Esterhazy raconte « qu’il avait le projet, non pas seulement de parler, mais d’agir à l’audience », c’est-à-dire de se livrer à des voies de fait sur ses accusateurs ; mais Pellieux, dans la salle des témoins, « où il n’y avait que des officiers », le lui avait défendu : « Vous allez être interrogé ; vous ne répondrez pas. — Mon général, si ces cochons-là m’engueulent, je ne peux pas me taire ! — Si, vous vous tairez, je vous en donne l’ordre. — C’est bien, mon général[1] ! » Et il porta la main à son képi[2]. Pellieux, qui continuait à le prendre au sérieux, craignait qu’il eût caché sur lui une arme ; il lui fit retourner ses poches. Elles étaient vides[3]. Il l’autorisa à réciter une déclaration que Tézenas, travaillant tantôt pour Esterhazy, tantôt pour Boisdeffre, avait préparée[4].

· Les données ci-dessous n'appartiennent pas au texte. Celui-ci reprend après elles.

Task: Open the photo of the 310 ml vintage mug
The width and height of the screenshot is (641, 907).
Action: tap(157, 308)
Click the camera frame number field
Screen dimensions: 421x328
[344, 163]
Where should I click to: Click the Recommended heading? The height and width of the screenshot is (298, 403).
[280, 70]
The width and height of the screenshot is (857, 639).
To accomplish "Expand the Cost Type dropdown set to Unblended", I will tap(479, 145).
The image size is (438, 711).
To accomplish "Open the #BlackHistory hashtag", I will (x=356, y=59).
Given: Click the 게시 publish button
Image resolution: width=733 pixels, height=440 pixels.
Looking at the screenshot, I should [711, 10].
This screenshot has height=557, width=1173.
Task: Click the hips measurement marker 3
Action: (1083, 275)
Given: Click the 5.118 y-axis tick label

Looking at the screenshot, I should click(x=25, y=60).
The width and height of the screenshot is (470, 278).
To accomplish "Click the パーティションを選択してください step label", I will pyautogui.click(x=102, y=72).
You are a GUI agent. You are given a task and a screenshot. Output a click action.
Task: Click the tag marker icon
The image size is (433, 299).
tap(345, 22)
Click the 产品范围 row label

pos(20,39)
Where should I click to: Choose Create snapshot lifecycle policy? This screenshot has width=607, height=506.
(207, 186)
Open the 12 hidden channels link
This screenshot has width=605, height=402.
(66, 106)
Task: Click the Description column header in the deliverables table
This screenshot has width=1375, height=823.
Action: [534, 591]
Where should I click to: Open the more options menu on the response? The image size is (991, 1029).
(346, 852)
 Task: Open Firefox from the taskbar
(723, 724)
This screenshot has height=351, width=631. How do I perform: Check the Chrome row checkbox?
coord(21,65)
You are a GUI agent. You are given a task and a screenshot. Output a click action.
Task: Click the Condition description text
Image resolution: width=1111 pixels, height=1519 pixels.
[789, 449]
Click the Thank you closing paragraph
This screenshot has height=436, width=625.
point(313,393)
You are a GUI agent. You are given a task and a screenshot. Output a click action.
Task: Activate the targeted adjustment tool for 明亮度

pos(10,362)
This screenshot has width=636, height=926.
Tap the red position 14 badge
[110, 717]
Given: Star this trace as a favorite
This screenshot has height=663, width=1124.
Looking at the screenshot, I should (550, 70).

Il l’avait dite, l’air dur et mauvais, avec une violence calculée, à cette première audience du 18 février où il avait remplacé Boisdeffre à la barre. On y sentait l’effort, le devoir de rhétorique. Esterhazy, livré à sa propre inspiration, parlait avec une autre verve. Et, dans sa voix rauque, brutale, nulle émotion, même quand il dit, avec une inadvertance qui ne fut pas relevée, que, « depuis dix-huit mois qu’une machination épouvantable se tramait contre lui, il avait souffert plus

  1. Cass., I, 587. 598, Esterhazy.
  2. Libre Parole du 19 février 1898.
  3. Matin du 19.
  4. Esterhazy recopia le texte de Tézenas ; cette copie fut saisie par Bertulus. (Cass., II, 236, cote 4, scellé 6.)